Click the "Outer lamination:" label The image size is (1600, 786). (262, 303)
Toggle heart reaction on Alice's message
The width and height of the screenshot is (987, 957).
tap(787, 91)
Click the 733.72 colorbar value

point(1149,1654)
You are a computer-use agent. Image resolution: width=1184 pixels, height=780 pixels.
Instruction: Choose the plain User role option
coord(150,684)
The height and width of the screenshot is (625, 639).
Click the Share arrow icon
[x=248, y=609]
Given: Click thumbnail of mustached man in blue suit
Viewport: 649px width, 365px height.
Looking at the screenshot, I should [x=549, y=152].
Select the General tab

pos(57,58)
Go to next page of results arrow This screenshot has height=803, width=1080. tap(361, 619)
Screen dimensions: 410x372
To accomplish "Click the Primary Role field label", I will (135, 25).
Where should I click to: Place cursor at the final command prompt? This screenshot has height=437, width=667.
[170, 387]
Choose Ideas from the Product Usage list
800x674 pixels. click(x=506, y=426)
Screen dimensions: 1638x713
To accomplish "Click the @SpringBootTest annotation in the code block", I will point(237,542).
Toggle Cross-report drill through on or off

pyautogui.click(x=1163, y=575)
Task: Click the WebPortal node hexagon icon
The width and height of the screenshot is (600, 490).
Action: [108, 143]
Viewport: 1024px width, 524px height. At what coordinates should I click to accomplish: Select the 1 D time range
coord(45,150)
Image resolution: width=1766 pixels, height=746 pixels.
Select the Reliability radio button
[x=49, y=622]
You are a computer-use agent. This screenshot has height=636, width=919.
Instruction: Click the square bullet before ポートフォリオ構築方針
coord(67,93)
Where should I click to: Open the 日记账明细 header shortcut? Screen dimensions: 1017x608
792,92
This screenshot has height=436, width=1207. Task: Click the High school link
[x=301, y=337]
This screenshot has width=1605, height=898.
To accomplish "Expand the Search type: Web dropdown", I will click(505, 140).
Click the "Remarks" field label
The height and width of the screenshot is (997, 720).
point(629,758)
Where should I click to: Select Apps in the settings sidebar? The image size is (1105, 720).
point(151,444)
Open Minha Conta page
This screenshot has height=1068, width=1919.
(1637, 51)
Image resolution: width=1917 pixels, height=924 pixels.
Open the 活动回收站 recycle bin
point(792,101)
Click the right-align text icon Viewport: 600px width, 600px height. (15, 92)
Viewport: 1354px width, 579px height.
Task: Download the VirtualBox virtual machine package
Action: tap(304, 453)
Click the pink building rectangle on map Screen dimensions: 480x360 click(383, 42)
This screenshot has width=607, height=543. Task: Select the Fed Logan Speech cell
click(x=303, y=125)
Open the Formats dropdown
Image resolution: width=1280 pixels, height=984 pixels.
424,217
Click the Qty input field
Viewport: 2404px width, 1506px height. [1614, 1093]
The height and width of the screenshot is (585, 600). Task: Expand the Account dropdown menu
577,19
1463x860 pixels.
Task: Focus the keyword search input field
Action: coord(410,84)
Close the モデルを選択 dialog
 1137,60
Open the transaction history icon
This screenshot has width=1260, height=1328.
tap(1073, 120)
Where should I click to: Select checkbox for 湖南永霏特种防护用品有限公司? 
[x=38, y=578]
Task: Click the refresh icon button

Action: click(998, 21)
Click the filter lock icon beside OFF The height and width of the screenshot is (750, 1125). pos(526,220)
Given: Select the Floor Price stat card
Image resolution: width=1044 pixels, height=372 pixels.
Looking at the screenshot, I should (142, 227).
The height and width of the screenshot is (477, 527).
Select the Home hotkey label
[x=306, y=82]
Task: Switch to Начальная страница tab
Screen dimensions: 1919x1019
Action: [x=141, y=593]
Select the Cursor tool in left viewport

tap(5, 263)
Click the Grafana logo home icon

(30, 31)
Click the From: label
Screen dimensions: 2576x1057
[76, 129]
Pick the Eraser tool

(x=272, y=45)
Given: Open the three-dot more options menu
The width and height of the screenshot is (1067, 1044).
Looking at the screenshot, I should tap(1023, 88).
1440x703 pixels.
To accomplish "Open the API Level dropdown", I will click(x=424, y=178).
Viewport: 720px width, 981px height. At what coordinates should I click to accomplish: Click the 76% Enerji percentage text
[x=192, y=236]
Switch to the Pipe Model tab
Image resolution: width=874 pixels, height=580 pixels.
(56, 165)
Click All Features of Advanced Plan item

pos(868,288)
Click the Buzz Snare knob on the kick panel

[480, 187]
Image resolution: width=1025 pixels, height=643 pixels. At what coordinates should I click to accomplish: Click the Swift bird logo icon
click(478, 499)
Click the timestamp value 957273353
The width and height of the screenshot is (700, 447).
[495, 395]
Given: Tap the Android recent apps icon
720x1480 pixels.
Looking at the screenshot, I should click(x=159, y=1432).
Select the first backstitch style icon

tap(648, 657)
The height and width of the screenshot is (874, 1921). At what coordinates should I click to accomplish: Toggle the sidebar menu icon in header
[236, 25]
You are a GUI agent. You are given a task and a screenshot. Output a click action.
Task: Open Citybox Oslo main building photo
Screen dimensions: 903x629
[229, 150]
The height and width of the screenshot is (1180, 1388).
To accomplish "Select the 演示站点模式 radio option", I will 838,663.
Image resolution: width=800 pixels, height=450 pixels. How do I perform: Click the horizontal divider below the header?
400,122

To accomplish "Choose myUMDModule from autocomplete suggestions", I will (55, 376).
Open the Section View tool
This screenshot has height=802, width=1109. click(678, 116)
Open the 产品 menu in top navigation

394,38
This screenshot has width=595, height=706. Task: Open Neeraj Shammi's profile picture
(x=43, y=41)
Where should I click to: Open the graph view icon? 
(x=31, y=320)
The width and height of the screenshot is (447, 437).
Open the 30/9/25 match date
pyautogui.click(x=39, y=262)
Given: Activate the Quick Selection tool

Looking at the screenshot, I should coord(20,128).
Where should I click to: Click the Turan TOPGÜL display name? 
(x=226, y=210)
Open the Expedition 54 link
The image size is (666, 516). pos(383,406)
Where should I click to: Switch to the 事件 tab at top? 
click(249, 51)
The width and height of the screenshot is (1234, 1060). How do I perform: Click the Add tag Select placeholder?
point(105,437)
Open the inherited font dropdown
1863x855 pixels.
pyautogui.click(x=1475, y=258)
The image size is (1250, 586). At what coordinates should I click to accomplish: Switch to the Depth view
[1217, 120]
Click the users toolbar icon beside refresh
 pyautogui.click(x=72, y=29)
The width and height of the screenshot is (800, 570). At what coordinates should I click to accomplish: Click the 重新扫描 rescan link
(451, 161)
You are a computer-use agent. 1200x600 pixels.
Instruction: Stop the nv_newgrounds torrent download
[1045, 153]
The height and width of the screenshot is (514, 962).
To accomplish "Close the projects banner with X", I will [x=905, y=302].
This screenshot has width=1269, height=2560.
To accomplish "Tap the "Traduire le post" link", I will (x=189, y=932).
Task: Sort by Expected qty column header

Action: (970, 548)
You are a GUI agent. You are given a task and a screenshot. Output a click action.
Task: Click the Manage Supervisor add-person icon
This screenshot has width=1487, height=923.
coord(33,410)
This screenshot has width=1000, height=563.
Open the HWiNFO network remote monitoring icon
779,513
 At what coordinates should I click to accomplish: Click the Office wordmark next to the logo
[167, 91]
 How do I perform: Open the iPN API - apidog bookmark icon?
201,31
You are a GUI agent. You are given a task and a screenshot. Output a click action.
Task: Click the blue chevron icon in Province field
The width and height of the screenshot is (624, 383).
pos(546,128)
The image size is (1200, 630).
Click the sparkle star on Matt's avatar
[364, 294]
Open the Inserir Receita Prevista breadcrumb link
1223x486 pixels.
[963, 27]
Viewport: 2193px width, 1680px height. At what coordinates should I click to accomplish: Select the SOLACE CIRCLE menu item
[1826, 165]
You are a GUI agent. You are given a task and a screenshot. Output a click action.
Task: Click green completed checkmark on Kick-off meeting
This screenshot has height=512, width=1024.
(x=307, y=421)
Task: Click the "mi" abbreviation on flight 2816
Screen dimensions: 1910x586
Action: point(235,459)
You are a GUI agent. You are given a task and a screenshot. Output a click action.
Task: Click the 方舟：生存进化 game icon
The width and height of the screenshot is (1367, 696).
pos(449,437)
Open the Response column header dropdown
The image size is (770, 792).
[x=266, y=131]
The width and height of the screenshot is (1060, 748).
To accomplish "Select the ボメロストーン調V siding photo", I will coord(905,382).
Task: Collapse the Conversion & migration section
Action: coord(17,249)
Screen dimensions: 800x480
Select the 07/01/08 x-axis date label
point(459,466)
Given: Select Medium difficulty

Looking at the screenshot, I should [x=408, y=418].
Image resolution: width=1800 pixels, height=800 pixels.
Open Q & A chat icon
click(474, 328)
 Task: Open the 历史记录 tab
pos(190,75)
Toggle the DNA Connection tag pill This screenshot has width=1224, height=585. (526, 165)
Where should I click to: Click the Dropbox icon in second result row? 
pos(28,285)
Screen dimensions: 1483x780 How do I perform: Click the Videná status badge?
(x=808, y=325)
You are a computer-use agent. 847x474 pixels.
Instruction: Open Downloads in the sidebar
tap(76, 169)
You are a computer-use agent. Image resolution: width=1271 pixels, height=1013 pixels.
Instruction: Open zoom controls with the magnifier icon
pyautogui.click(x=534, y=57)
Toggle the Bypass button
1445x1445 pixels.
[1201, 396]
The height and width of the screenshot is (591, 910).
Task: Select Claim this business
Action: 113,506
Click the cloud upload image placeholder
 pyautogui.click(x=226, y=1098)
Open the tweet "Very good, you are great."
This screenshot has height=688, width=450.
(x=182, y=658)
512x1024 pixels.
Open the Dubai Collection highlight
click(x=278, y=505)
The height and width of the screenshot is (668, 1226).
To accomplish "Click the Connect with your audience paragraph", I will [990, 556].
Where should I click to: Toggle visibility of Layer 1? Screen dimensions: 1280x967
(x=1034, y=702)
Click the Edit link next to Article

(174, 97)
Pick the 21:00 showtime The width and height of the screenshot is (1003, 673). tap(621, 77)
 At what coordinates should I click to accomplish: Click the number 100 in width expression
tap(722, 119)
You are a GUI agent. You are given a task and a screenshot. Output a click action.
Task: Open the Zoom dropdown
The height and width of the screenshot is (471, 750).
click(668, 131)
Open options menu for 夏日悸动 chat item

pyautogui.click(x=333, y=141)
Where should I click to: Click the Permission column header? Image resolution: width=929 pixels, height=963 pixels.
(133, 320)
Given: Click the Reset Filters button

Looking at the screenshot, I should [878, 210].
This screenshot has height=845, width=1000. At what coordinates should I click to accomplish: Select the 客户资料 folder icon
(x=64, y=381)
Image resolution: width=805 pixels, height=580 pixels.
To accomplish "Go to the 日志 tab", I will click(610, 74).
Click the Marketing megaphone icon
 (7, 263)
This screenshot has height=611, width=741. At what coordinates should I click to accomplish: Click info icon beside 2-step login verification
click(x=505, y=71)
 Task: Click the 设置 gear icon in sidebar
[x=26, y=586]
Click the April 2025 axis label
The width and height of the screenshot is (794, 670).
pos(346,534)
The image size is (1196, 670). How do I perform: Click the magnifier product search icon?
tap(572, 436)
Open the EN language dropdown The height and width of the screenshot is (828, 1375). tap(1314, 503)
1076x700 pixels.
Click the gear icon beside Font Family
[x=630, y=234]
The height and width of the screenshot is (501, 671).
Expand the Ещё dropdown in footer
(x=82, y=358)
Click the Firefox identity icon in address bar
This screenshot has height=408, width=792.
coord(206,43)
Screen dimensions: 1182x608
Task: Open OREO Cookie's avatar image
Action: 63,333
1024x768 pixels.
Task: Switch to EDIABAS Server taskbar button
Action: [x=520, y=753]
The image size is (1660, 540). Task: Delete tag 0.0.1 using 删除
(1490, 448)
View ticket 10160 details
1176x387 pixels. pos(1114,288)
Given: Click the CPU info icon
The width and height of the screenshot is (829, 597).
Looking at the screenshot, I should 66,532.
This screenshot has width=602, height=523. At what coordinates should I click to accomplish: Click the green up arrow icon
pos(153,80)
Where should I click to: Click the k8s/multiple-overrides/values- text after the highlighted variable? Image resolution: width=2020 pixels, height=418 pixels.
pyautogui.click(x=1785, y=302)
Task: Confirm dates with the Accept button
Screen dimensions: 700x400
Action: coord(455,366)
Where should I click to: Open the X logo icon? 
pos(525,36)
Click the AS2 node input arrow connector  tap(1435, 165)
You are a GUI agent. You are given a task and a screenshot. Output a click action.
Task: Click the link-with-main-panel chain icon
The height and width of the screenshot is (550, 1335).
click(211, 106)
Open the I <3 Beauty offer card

-=-=-

• _Exercise details_
Taking the material above one line at a time, count the lines that include "main" as a word or string, and give only that number.

• _Output for this task_
2